会うたびに、堅物キャラがかぶっているから何とかしろと文句を言ってくる桂に九兵衛はうんざりしていた。
九兵衛は全然気にしていないのに桂がいちいち突っかかってくるので、面倒くさいと思っていた。

「いや、キャプテンカツーラになる時は俺も眼帯をつけている。
やはり、キャラがかぶっているじゃないか。」

「そうか。
でも、やはり僕と君は違う。
君は君だ、余り他人のことなど気にしないことだな。」

うんざりしてきた九兵衛はそういうと歩き出す。

「待て、九兵衛殿!」

「桂くん。
僕はこれから柳生家の門下の道場に出稽古に行く途中なんだ。
このかぶき町だけで、柳生流の道場がいくつあると思っているんだ?
時間はいくらあっても足りない。
失礼する。」

九兵衛はそう言って歩き出すが、桂は
「それなら歩きながら話そう。」
と言って九兵衛の隣に並ぶ。


「九兵衛殿は毎日出稽古にいくのか?」

文句を言う前にそう聞かれてしまった。

なんとなく、文句を言いづらくなってしまった九兵衛は
「毎日ではないけど、いずれは僕が柳生流を継ぐのだから、出稽古にもできるだけ行くようにはしている。」
と文句のかわりに質問に答えた。

「そうか、大変だな。」

「大変だと思ったことはない。
これが僕にとっては当たり前の生活だから。」

「そうか、九兵衛殿は真面目だな。
やはり俺とキャラがかぶっている。」
桂の言葉に九兵衛は思わず噴出していた。

「自分で自分を真面目だというのは、君くらいのものだろうな。」

九兵衛の笑顔をみて桂も笑みを浮かべる。


「九兵衛殿には笑顔が似合うと俺は思うぞ。」

九兵衛はその言葉に目を丸くしたが、すぐに再び微笑えんだ。

「そうか、どうもありがとう。」

ありがとうと言ったわりには、笑顔だったのは一瞬ですぐに九兵衛はいつものきりっとした表情に戻る。

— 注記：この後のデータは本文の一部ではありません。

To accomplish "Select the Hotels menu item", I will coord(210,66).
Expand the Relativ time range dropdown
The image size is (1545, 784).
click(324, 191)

その後はまたキャラかぶりについて桂は語り、九兵衛はきりっとした凛々しい表情からだんだんうんざりしたような顔になっていく。

しかし、九兵衛が本気でイライラする前に道場に着いてしまった。

「今日はこの道場で出稽古なんだ。
それじゃ。」

そう言って道場に入ろうとした九兵衛の腕を桂は掴む。

その瞬間、
「僕に触るなァァ!!」
と言って九兵衛は桂を投げ飛ばした。

「あ…すまない。
だが僕は男に触られると投げる癖があると言っているだろう!
いつになったら分かってくれるんだ!!」

九兵衛は呆れたように言って道場の中に入っていった。